Another object of the invention is to provide a technique of forming a Ru film with high quality, and thereby of improving a characteristic of a capacitive insulating film formed thereon and further improving a characteristic of the information storing capacitive element.
The above-mentioned and the other objects and the novel features of the present invention will be apparent from the description of the present specification and the accompanying drawings.
Of inventions disclosed in the present application, representative inventions will be described as follows.
1. According to the present invention, a process for manufacturing a semiconductor integrated circuit device comprises the steps of: (a) forming a memory cell selecting MISFET over a major surface of a semiconductor substrate; (b) forming a plug electrically connected to a source and drain region of said memory cell selecting MISFET; (c) forming a silicon oxide film on said plug; (d) forming an aperture arriving at a surface of said plug, in said silicon oxide film; (e) repeating deposition of a Ru film and performance of heat treatment and thereby forming a laminating film of a Ru film on a side wall and a bottom portion of said aperture; (f) forming a capacitive insulating film over said laminating film of a Ru film; and (g) forming an upper electrode on said capacitive insulating film.
2. Said performance of heat treatment includes heat treatment performed in reducing atmosphere.

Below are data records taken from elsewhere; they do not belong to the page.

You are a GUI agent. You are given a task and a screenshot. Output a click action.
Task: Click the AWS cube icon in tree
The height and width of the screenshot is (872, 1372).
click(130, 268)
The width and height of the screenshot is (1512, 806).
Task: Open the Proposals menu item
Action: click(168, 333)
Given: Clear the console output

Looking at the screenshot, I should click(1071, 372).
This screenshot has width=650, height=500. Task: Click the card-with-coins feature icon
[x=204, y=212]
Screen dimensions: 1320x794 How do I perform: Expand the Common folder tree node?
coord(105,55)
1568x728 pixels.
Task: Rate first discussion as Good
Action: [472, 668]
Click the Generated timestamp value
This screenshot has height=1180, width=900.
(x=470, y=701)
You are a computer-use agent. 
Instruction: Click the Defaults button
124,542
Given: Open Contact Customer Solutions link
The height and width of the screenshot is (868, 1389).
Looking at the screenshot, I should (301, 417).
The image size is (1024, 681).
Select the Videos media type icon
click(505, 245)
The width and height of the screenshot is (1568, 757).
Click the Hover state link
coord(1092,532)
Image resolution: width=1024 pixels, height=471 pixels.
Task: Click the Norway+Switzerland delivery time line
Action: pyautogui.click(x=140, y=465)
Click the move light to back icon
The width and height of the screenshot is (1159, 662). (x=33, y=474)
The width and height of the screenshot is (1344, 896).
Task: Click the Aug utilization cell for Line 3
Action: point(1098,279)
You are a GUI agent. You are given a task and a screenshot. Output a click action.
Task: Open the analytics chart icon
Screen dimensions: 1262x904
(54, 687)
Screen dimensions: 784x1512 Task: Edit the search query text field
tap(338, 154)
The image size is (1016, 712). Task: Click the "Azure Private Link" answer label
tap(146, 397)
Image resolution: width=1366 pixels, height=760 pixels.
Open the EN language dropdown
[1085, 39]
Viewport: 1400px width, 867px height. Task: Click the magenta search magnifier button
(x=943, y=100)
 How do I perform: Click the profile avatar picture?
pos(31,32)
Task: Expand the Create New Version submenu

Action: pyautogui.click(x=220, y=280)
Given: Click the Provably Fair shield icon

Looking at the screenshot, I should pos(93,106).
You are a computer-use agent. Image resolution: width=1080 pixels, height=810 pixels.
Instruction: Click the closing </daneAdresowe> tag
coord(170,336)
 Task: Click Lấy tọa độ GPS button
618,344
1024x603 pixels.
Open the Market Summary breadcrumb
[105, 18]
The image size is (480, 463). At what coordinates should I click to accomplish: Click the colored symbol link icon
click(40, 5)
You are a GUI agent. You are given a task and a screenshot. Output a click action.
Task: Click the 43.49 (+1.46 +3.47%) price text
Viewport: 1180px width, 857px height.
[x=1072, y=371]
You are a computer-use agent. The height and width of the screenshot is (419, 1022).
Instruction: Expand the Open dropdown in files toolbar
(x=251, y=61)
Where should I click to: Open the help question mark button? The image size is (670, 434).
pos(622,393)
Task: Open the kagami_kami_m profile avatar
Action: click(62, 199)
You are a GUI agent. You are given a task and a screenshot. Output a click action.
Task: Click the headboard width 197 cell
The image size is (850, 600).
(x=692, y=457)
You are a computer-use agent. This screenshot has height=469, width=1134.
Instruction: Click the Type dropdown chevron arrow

3. And, according to the present invention, a process for manufacturing a semiconductor integrated circuit device comprises the steps of: (a) forming a memory cell selecting MISFET over a major surface of a semiconductor substrate; (b) forming a plug electrically connected to a source and drain region of said memory cell selecting MISFET; (c) forming a silicon oxide film on said plug; (d) forming an aperture arriving at a surface of said plug, in said silicon oxide film; (e) making an organic compound of Ru react with an oxidizer and thereby forming a Ru film on a side wall and a bottom portion of said aperture; (f) heat-treating said Ru film in reducing atmosphere; (g) forming a capacitive insulating film over said Ru film; and (h) forming an upper electrode over said capacitive insulating film.
4. And, according to the present invention, a process for manufacturing a semiconductor integrated circuit device comprises the steps of: (a) forming a memory cell selecting MISFET over a major surface of a semiconductor substrate; (b) forming a plug electrically connected to a source and drain region of said memory cell selecting MISFET; (c) forming a silicon oxide film on said plug; (d) forming an aperture arriving at a surface of said plug, in said silicon oxide film; (e) making an organic compound of Ru react with an oxidizer and thereby forming a Ru film on a side wall and a bottom portion of said aperture; (f) performing first heat treatment in reducing atmosphere and second heat treatment in non-oxidizing atmosphere at said Ru film; (g) forming a capacitive insulating film over said Ru film; and (h) forming an upper electrode over said capacitive insulating film.
5. A semiconductor integrated circuit device that is the present invention comprises: (a) a memory cell selecting MISFET formed over a major surface of a semiconductor substrate; (b) a plug electrically connected to a source and drain region of said memory cell selecting MISFET; (c) a silicon oxide film formed on said plug; (d) an aperture provided in said silicon oxide film and extending up to a surface of said plug, and having a depth five times longer than a short diameter thereof; and (e) an information storing capacitive element having a lower electrode formed in said aperture and composed of a laminating film of a Ru film formed by a CVD method, and a capacitive insulating film formed on said lower electrode, and an upper electrode formed over said capacitive insulating film.